Hermandades

La hermandad de la Santa Caridad de Nuestro Señor Jesucristo inauguró ayer la calle en honor a Miguel Mañara, uno de sus fundadores en el siglo XVII y creador del hospital de la Santa Caridad de Marchena, del que se destacó que es "fiel reflejo de la espiritualidad viva y del seguimiento constante a Jesús,". Acudieron miembros de la hermandad de Sevilla y de distintas congregaciones religiosas, junto al alcalde en funciones, Jorge Vega, que manifestó que "debe primar la caridad y el amor fraterno en este mundo que nos ha tocado vivir".


Una misa en la Iglesia de San Sebastián precedió el acto de inauguración de la calle. Estuvieron presentes buena parte de los hermanos de la Santa Caridad de Marchena, con su hermano mayor, Manuel Ternero a la cabeza, y de la Santa Caridad de Sevilla, como el conciliar Vitoriano Valcuesta, así como Juan Carlos Moreno Murube, franciscanos de la comunidad de San José de Palmete, miembros del grupo de Acción Católica y representantes del equipo de Gobierno, concretamente los concejales de Festejos y Asuntos Sociales, José Antonio Fernández y Carmen Baco respectivamente, así como el alcalde en funciones, Jorge Vega.

El párroco de San Sebastián, Antonio Ramírez Palacios, destacó durante la Misa el carácter de "laico comprometido" de Miguel de Mañara durante el siglo XVII y el hecho de que puso a "Jesús sobre todas las cosas" en base a su ayuda a los más necesitados y "su entrega y seguimiento constante a Cristo", por lo que concluyó, tal y como repitió públicamente en el levantamiento de la cortina de la calle que "Marchena honra hoy a Miguel de Mañara, pero también, sobre todo, Miguel de Mañara honra a Marchena".

Finalmente, se leyó una oración por parte de un miembro de la Santa Caridad pidiendo para que los gobernantes promuevan los valores de paz y justicia, los cansados y agobiados puedan dar sentido a sus preocupaciones a través de su amistad con Dios y de que exista diálogo entre las asociaciones y parroquias y gloria a los difuntos, así como para que se produzca la beatificación de Miguel de Mañara, actualmente en proceso 25 años después de su declaración como Venerable.
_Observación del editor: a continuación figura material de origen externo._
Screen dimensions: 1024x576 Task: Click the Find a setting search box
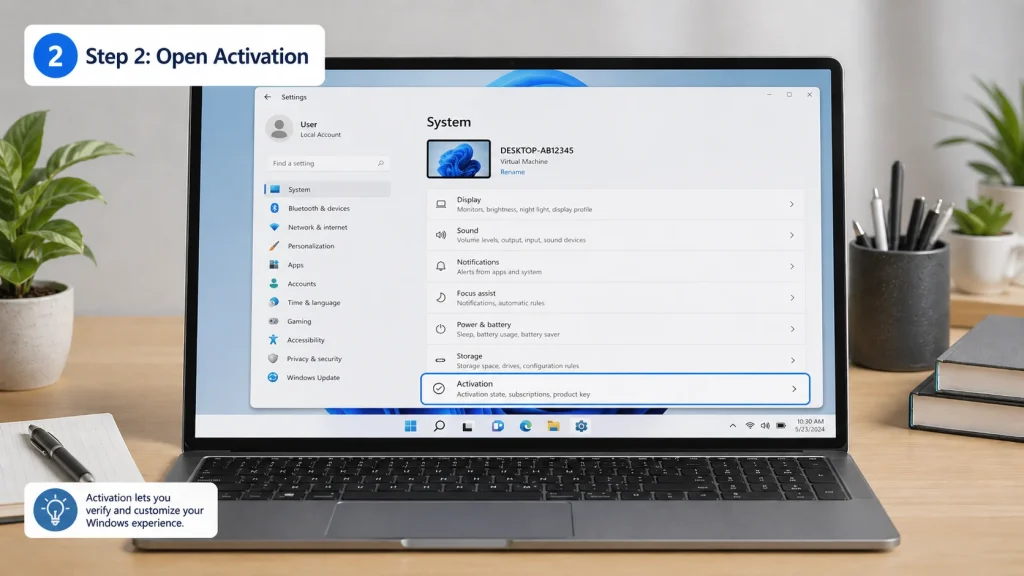(x=320, y=162)
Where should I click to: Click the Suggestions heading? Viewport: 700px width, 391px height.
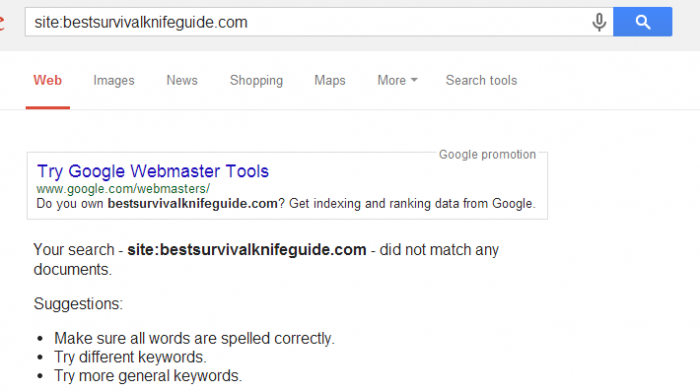coord(78,304)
Ya en el acto de descubrimiento del azulejo que da nombre a la calle, más bien callejón colindante a la parroquia de San Sebastián, José Manuel Álvarez Lora leyó el escrito que la hermandad propuso a Pleno para la aprobación de la calle y del que dio lectura el concejal Antonio Calle en el Pleno Extraordinario de Junio, y en el que se destaca la unión entre las hermandades marchenera y sevillana a raíz de un viaje de confraternización de dos hermanos marcheneros a Sevilla y las propias palabras de Miguel de Mañara que han quedado recogidas en el archivo de la hermandad.

En este escrito, se destacó la adaptación de la hermandad, que dirigió el antiguo hospital después de iniciar su actividad con el enterramientos de muertos que encontraban tirados por las calles, y que "en los momentos más convulsos ha prestado asistencia, a presos de la cárcel, a niños..", para hoy en día continuar su labor con "la colaboración con Cáritas Parroquial, con las familias, con el envío de ayuda humanitaria a grandes catástrofes".

 

Una vez descubierto el azulejo colocado por Lorenzo Salvador, tomó la palabra el alcalde en funciones de Marchena, Jorge Vega, que manifestó que "son tres palabras a cual más bonita, hermandad, santa y caridad, caridad, una palabra postergada en estos tiempos de laicismo en los que se pretende sustituir por solidaridad, que es una palabra también bonita porque procede de la justicia, pero caridad significa mucho más, proviene del amor entre hermanos; os tengo que felicitar por la labor callada, sorda, por el trabajo que sé que haceis en tiempos de crisis y hoy también por honrar a uno de vuestros hermanos más ilustres y que ojalá dentro de 100-200 o 300 años haya en Marchena otro grupo de gente igual que ustedes".

Vega añadió que "la caridad y el amor fraterno entre hermanos debe primar en este mundo que nos ha tocado vivir", dando paso con estas palabras y la emoción que se hacía palpable entre hermanos de la Caridad y público asistente, al hermano mayor, Manuel Ternero, que concluyó que Miguel de Mañara "es un espejo donde mirarnos cada día, fe sin obra, es fe vacía".